Are there any good props that specialize in This market?

Do you guys look at other markets for hints like Euribor and Stoxx etc..?
 

clbfjc

Active member
121 1
Hi all.

A question about spreading bund / bobl. When interest rates are raised would you be buying the spread or selling the spread. Here is the theory and the reason for the question. Rate hikes obviously bonds lower. Therefore

1. Does the bund move faster than the shorter duration 5 year and therefore the spread narrow. So you would want to sell buns buy bobl

Or

2. Does the shorter duration bond move more than the longer duration bund and therefore the spreads widen. So sell bobl and buy bund

Alot of people obviously trade the spread off the bund but interested in the reasons behind this. Ie Is it the case if you think the bund is moving lower do you sell and hedge with the bobl.

Final question. How would interest rate movements effect the fly and why?
 

Martinghoul

Senior member
2,690 276
All else being equal, curves normally flatten when rates are hiked, which means you want to sell bobls, buy bunds. To be sure, this is for a DV01-neutral spread position.

The logic is similar for the fly. Essentially, rate hikes always affect the shorter-dated bonds more than longer-dated bonds. So schatz-bobl will flatten and it will flatten more than bobl-bund. So the bobl will outperform onthe fly.

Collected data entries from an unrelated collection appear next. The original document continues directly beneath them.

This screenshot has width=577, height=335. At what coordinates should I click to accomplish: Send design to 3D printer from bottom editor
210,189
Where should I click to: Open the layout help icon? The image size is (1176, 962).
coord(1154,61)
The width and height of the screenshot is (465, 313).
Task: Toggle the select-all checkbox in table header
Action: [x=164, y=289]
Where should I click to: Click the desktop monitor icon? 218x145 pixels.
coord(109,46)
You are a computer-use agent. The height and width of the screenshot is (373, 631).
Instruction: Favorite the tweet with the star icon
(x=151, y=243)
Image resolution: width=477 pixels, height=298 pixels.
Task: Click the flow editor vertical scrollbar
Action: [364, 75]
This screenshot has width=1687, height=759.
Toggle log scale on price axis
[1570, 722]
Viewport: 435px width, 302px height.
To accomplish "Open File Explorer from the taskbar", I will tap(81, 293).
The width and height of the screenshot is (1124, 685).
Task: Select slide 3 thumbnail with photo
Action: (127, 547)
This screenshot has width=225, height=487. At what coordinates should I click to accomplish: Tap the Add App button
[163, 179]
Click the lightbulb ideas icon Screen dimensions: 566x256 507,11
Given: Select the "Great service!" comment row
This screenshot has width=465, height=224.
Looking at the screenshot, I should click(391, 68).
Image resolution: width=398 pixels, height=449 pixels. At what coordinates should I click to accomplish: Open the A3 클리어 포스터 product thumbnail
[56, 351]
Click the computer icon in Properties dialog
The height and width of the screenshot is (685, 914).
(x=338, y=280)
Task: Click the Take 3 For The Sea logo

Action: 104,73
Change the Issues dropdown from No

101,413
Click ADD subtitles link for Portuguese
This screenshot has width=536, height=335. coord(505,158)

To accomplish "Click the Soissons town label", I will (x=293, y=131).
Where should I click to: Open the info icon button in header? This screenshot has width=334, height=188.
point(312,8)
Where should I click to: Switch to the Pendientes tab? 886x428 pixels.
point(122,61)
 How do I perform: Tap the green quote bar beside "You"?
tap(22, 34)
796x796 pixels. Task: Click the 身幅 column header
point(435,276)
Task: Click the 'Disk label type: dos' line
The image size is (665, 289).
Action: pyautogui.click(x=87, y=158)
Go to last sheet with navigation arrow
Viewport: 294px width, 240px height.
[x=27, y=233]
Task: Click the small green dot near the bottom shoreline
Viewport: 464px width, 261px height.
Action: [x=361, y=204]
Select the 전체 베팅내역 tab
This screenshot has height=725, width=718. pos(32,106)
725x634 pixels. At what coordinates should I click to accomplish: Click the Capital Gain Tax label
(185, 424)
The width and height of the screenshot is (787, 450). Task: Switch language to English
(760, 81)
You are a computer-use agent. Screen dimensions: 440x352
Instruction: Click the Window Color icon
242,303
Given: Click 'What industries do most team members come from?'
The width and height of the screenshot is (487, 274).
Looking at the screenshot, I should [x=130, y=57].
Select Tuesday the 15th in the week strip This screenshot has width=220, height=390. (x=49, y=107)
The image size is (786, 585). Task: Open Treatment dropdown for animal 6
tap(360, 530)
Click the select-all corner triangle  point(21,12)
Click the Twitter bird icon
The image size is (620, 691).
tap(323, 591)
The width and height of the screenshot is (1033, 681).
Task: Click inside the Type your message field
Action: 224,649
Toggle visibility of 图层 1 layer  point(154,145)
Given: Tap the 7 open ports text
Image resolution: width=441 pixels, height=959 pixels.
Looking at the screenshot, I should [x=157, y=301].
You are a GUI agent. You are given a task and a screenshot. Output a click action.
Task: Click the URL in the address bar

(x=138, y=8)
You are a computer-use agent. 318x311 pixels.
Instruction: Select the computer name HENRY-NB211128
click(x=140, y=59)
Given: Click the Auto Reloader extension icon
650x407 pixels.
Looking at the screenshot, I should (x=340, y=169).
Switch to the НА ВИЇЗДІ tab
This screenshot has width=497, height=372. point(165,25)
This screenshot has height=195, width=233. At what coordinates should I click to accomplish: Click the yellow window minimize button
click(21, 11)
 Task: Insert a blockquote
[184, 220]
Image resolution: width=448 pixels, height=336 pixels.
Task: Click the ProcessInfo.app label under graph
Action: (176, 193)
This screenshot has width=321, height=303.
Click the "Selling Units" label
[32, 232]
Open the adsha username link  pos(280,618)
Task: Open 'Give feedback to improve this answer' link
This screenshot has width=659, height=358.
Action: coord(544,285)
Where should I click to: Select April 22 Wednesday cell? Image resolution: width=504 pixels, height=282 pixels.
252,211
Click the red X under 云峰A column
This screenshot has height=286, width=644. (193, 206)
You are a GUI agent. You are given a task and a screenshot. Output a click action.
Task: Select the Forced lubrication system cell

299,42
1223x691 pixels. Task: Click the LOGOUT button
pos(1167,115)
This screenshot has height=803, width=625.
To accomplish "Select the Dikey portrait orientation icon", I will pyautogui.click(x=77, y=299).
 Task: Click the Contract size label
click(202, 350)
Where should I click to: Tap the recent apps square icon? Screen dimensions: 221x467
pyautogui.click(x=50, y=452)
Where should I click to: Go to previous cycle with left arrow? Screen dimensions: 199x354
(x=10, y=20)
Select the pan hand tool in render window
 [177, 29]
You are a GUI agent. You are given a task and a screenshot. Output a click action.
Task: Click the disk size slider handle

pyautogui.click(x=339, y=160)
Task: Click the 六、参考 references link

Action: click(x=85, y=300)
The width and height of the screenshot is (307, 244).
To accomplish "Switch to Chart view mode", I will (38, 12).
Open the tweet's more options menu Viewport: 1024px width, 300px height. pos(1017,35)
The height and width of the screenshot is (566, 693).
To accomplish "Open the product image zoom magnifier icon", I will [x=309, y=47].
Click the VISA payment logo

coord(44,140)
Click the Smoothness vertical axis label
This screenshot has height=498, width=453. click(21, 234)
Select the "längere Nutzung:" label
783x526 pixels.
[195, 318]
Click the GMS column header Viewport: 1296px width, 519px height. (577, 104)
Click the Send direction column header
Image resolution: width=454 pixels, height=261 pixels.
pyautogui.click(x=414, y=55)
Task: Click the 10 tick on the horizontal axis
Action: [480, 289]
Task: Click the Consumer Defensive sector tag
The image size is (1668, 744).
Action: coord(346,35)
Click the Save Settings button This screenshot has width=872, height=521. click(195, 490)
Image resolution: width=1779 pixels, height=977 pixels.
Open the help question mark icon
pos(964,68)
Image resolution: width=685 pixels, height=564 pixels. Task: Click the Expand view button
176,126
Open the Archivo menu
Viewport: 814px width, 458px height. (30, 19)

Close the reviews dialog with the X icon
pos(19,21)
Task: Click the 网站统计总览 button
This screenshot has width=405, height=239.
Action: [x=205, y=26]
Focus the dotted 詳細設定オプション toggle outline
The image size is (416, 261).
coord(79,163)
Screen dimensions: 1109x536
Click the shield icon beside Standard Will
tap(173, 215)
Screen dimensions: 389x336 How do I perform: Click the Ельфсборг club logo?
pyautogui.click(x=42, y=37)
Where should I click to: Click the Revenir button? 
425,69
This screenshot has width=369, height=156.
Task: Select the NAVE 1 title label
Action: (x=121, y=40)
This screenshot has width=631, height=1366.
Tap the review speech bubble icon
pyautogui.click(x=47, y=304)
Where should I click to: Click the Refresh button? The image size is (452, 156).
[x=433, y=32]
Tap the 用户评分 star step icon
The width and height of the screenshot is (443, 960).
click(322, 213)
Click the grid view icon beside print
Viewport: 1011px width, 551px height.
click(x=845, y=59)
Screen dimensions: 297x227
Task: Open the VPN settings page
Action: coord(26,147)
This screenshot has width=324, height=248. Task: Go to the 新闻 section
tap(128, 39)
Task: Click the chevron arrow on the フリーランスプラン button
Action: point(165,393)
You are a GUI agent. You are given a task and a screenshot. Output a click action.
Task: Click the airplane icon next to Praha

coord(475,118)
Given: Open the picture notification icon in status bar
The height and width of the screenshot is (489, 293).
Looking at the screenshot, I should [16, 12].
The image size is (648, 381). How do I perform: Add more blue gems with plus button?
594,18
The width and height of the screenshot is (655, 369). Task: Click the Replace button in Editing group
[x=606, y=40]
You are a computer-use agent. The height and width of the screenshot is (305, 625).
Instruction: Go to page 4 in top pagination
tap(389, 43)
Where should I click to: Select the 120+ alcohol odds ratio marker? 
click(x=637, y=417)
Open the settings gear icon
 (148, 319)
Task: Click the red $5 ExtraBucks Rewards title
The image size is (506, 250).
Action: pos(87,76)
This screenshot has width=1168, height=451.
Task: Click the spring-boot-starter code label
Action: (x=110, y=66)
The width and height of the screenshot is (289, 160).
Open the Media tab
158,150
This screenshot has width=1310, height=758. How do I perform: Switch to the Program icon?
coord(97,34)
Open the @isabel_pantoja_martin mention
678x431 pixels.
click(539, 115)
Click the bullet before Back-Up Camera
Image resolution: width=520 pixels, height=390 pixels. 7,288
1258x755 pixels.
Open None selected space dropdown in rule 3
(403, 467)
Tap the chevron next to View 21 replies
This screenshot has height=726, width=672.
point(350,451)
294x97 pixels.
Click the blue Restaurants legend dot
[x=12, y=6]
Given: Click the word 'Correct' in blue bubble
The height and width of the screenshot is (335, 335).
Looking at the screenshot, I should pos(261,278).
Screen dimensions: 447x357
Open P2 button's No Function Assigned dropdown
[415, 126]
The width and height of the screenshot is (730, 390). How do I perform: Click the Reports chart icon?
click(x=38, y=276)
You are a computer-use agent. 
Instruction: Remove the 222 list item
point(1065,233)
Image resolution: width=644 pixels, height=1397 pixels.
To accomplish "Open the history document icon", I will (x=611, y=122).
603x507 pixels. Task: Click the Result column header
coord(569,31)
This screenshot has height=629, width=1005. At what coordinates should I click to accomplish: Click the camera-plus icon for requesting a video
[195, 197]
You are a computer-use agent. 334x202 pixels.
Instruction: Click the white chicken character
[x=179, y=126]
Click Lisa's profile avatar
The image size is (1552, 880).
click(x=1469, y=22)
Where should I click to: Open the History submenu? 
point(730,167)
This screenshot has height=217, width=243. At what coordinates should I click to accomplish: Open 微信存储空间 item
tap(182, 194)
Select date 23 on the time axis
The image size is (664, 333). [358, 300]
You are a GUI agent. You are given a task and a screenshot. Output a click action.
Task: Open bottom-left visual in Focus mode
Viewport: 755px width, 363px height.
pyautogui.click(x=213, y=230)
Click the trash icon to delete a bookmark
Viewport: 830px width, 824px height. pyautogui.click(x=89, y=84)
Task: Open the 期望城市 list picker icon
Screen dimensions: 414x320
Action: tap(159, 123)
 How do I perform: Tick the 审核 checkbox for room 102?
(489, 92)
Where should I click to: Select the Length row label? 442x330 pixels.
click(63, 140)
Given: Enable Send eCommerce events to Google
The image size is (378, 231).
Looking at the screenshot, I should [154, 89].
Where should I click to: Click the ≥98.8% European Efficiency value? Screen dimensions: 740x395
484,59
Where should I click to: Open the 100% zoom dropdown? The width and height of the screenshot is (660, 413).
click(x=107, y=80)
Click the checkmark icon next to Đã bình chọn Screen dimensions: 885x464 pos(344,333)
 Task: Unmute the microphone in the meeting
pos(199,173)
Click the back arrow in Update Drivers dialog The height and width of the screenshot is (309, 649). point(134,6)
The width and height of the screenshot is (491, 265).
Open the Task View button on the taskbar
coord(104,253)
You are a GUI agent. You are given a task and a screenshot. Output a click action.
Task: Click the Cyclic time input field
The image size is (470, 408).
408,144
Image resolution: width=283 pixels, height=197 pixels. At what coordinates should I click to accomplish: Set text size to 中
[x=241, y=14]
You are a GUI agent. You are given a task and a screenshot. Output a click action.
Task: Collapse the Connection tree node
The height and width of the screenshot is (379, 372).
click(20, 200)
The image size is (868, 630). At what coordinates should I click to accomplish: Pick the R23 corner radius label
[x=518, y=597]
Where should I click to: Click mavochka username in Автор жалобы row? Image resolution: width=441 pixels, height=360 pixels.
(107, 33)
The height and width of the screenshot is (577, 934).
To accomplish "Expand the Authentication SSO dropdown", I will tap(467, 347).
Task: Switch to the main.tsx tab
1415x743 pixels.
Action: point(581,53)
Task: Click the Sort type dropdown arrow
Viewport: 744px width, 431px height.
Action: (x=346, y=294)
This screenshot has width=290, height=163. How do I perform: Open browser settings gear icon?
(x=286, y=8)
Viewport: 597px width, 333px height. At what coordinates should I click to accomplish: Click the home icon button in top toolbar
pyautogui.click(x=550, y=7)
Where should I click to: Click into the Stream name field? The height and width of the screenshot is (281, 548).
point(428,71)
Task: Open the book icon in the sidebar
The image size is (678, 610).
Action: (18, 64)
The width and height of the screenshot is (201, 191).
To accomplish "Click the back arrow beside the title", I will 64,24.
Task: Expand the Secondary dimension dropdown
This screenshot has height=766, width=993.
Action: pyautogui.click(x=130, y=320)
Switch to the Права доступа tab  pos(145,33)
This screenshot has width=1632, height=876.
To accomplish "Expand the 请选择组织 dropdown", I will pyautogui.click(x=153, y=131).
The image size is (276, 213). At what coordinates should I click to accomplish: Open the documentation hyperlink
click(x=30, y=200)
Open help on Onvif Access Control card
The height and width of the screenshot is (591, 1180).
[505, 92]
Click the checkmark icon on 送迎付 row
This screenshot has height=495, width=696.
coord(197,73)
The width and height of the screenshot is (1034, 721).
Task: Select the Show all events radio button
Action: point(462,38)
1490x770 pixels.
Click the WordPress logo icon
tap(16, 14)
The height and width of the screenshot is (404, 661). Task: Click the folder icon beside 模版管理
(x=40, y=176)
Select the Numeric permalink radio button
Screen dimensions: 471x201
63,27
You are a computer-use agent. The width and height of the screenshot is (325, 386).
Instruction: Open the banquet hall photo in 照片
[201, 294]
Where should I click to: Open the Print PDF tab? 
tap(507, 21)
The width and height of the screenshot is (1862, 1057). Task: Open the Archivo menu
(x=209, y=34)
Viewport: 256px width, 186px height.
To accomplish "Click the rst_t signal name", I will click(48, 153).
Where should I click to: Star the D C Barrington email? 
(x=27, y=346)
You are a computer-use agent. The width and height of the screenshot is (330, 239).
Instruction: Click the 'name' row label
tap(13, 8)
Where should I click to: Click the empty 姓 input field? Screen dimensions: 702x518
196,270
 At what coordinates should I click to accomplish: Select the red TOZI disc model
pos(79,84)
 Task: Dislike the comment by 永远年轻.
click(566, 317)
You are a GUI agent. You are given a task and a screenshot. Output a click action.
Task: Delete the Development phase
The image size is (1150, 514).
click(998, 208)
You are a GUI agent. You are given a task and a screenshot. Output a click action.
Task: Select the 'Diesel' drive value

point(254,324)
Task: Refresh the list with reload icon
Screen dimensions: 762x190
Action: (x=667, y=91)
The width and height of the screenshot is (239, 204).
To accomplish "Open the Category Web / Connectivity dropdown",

Obviously, this is all kinda theory and actual results may vary depending on a whole variety of circumstances.
 

clbfjc

Active member
121 1
Thank you that is the perfect explanation. For Intraday stratgies is it worth looking at the Bund, use it as the main indicator, i.e if you feel the Bund is coming off Sell it vs Bobl or Schatz, or is it more benefical to use a spread chart and buy or sell the actual spread price's independant of the underlying. I take it the same logic applies in STIRS. i.e the front months move greater than the back months therefore spreads should widden. (In theory of course).

Ratio's 3:2 Bobl / Bund, 8:3 Schatz / Bobl and to create the fly +2 Bund- 6 Bobl +8 Schatz.
 
Hi

Would like to know how locals are trading schatz in this environment?

using market profile, using the ladder, chart stuff, or just doing the best we can re eurozone stuff and judging flow into the safest assets?